March 3, 2014 By Abdulrahman al-Masri and Elizabeth Parker-Magyar AMMAN: […]


3 March 2014

March 3, 2014

By Abdulrahman al-Masri and Elizabeth Parker-Magyar

AMMAN: A Facebook page that sprung up over the weekend calling for the nomination of former Syrian National Coalition President Moaz al-Khateeb to run in Syria’s June presidential elections against President Bashar al-Assad has sparked an online debate in opposition circles about whether participating in or boycotting Syria’s presidential elections is more harmful to their goal of seeing Assad removed from power.

The topic is a sensitive one for an opposition acutely conscious of its own internal schisms and fractured leadership.  

“Proposing a name to run against Bashar al-Assad will give legitimacy to the regime and to Bashar,” said Susan Ahmad, a pro-opposition citizen journalist in Damascus.

“I am surprised we are even discussing this,” said Omar Hamzeh, a spokesman for the Revolutionary Command Council in Outer Damascus. “The people will not vote,” he added, implying that Syrians will boycott the elections this summer.

The Facebook page, called “Together to Nominate Moaz al-Khateeb as President of Syria Against al-Assad,” has garnered 50,000 “likes” in under 24 hours while generating mixed opinions.

Moaz_al-Khateeb_2.jpgThe Popular Campaign to Nominate Moaz al-Khateeb as President of Syria Against Assad,” reads a photo on the Facebook page. 

Other pro-opposition pages quickly popped up on Facebook vehemently rejecting the idea of nominating any candidate, including al-Khateeb: “No Legitimacy to Elections with al-Assad’s Barrels,” read one, referring to intensified regime barrel-bomb campaigns in cities and towns across Syria in recent months that have killed hundreds of civilians.

Even if al-Khateeb did run against Assad, activist Ahmed said, “Who will ensure that the elections will be free and fair?”

Bashar al-Assad, as did his father Hafez al-Assad, has always run unopposed, leaving little room for doubt about who would win.

“The election’s results are already known, we are used to them,” Ahmed said. “Bashar wins by 99.9%.”

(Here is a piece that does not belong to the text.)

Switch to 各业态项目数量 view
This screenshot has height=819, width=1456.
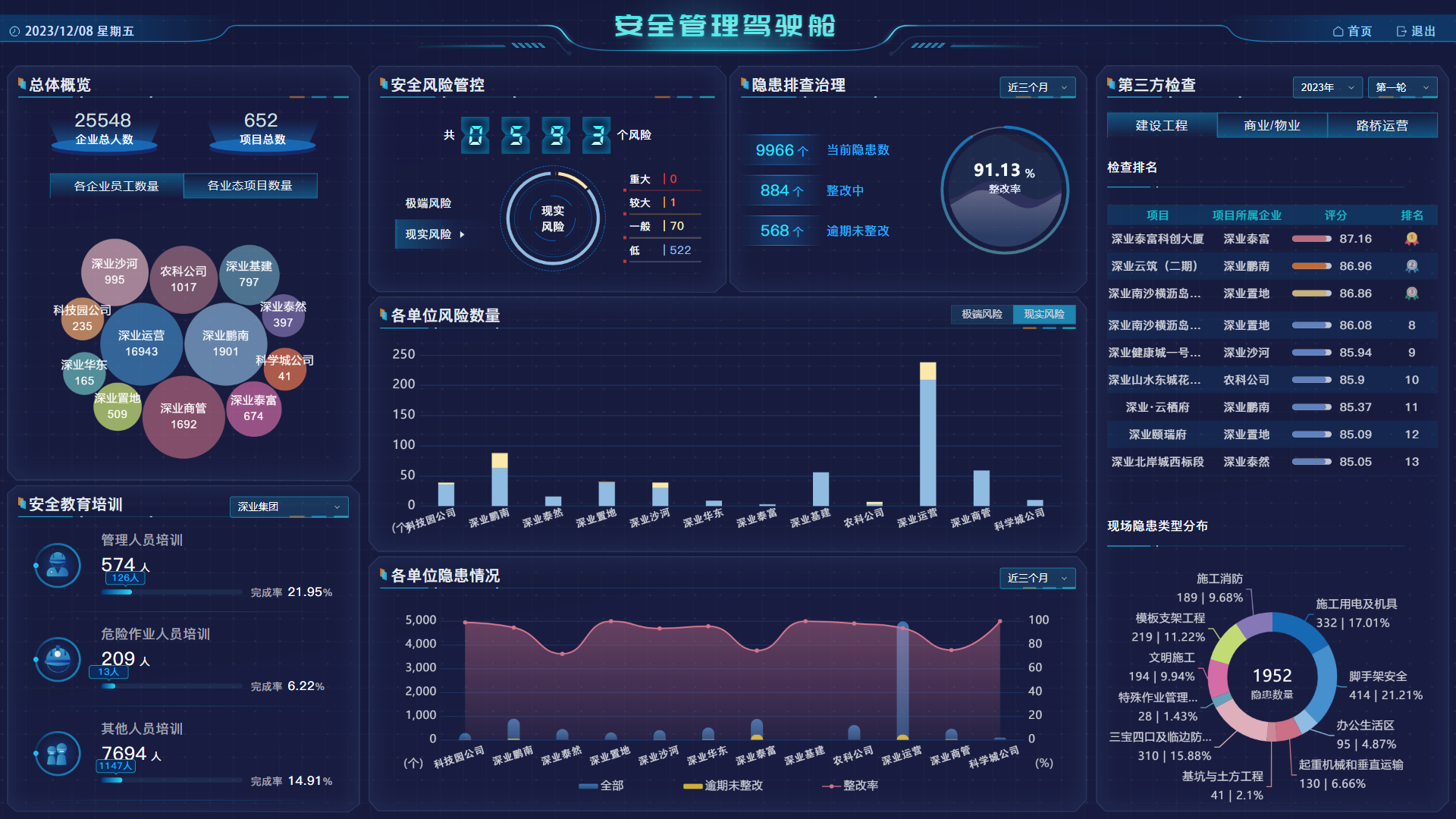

Ahmed’s estimate is slightly off. In Syria’s last elections in 2007, al-Assad was granted his second seven-year term in a popular referendum after supposedly winning 97% of the vote.

The 2007 elections in Syria were “fundamentally flawed by design” and did “not allow for genuine democratic elections in line with international standards,” the international election watchdog Democracy Reporting International reported that same year.

This past December, Syrian Deputy Prime Minister Feisal al-Miqdad confirmed al-Assad would run for re-election in June.

Meanwhile, the pro-Khateeb page’s unnamed administrators were quick to respond to criticisms. “The campaign’s goal is not to recognize Bashar al-Assad,” not to “accept that Bashar al-Assad nominates himself again,” and not to “condone the war crimes committed by Assad,” they posted.

A Khateeb candidacy would delegitimize the narrative that “the opposition and the rebels are unable to find an alternative,” the admins wrote.

There was no indication that the group’s proposed candidate, Moaz al-Khateeb, was notified of his proposed candidacy before the group was created.

Al-Khateeb deferred a response to dozens of questions on his personal Facebook page. “I will respond to you today, Insha’allah,” he wrote.

A former Imam of the Umayyad Mosque in Damascus, Al-Khateeb fled Syria in July 2012. In November of that year, he was elected the first president of the Syrian National Coalition, a position he resigned from in April 2012.

As the Coalition’s president, al-Khateeb was known for his pragmatism, inclusiveness and moderation, but cited international meddling and a limited ability to accomplish anything when he resigned from the Coalition.

The seeming grassroots campaign to spark support for a presidential candidacy may have gained such widespread support because of the breadth of al-Khateeb’s popularity with Syrians inside the country.

“Moaz al-Khateeb is a respectful person, and I would not mind him being the president,” said Salim al-Omar, a reporter for pro-opposition Sham News Network in the western coastal province of Latakia.

“But not until we liberate all of Syria, not under the current circumstances.”